#### Okuma metni
Japonya Geleneksel Sporları -Japonya Geleneksel Sporları Hakkinda Bilgiler

NeslisH

Özel Üye
#1
Sponsorlu Bağlantılar
Karate-Do


Karate-do, Japonca'da "boş" anlamına gelen kara ve "el" anlamına gelen te kelimelerinden oluşur. Karate kelimesinin tam Türkçe tercümesi "boş el" olarak karşımıza çıkar. Buna karşın buradaki boş'luk kökenleri Uzak Doğu düşüncesinde aranması gereken felsefi bir kavramdır. Karete kelimesinin anlam olarak karşılığının "boş zihin" (empty mind) olduğunu düşünmek daha doğru olur. Yol anlamına gelen - do ekinin de gelmesiyle Karate-do herhangi bir kendini savunma uygulaması olması olmasının ötesinde başlı başına bir yaşam biçimidir.
Doğru Karate çalışmasında amaç zihin ve tekniği bir bütün haline getirmeye çalışmaktır. İdmanlarda fiziksel tekniklerin uygulanması, aslında önce zihinde oluşturulan düşüncelerin saf bir ifadesini ortaya çıkartma çabasıdır. Zihinsel konsantrasyonun geliştirilmesiyle fiziksel hareketlerin özü daha iyi anlaşılır. Kişinin uygulamalarının ve tekniğinin gelişmesiyle ruhun ve zihniyetinin geliştirilmesi ve terbiye edilmesi amaçlanır. Örneğin, Karate-do çalışmaları içerisinde zayıf ve kararsız hareketlerin giderilmesi, zihnimizdeki "zayıflık" ve "karasızlığın" giderilmesine katkıda bulunur. Sonuçta bir Karateka'yı (Karate öğrencisi) güçlü yapan salt fiziksel gücü değil vucüt ve zihin koordinasyonunu sağlama yeteneğidir. Bu anlamıyla Karate-do bir yaşam anlayışı haline alır ve kişinin güçlü, sağlıklı ve barışçı bir birey olarak yaşamasını hedefler.

#### Veriler

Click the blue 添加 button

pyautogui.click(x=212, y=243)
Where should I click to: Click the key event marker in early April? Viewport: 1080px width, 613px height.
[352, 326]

#### Talimat
Okuma metnini baştan sona, tek harfini bile değiştirmeden aynen yazın.

#### Çıktı
Japonya Geleneksel Sporları -Japonya Geleneksel Sporları Hakkinda Bilgiler

NeslisH

Özel Üye
#1
Sponsorlu Bağlantılar
Karate-Do


Karate-do, Japonca'da "boş" anlamına gelen kara ve "el" anlamına gelen te kelimelerinden oluşur. Karate kelimesinin tam Türkçe tercümesi "boş el" olarak karşımıza çıkar. Buna karşın buradaki boş'luk kökenleri Uzak Doğu düşüncesinde aranması gereken felsefi bir kavramdır. Karete kelimesinin anlam olarak karşılığının "boş zihin" (empty mind) olduğunu düşünmek daha doğru olur. Yol anlamına gelen - do ekinin de gelmesiyle Karate-do herhangi bir kendini savunma uygulaması olması olmasının ötesinde başlı başına bir yaşam biçimidir.
Doğru Karate çalışmasında amaç zihin ve tekniği bir bütün haline getirmeye çalışmaktır. İdmanlarda fiziksel tekniklerin uygulanması, aslında önce zihinde oluşturulan düşüncelerin saf bir ifadesini ortaya çıkartma çabasıdır. Zihinsel konsantrasyonun geliştirilmesiyle fiziksel hareketlerin özü daha iyi anlaşılır. Kişinin uygulamalarının ve tekniğinin gelişmesiyle ruhun ve zihniyetinin geliştirilmesi ve terbiye edilmesi amaçlanır. Örneğin, Karate-do çalışmaları içerisinde zayıf ve kararsız hareketlerin giderilmesi, zihnimizdeki "zayıflık" ve "karasızlığın" giderilmesine katkıda bulunur. Sonuçta bir Karateka'yı (Karate öğrencisi) güçlü yapan salt fiziksel gücü değil vucüt ve zihin koordinasyonunu sağlama yeteneğidir. Bu anlamıyla Karate-do bir yaşam anlayışı haline alır ve kişinin güçlü, sağlıklı ve barışçı bir birey olarak yaşamasını hedefler.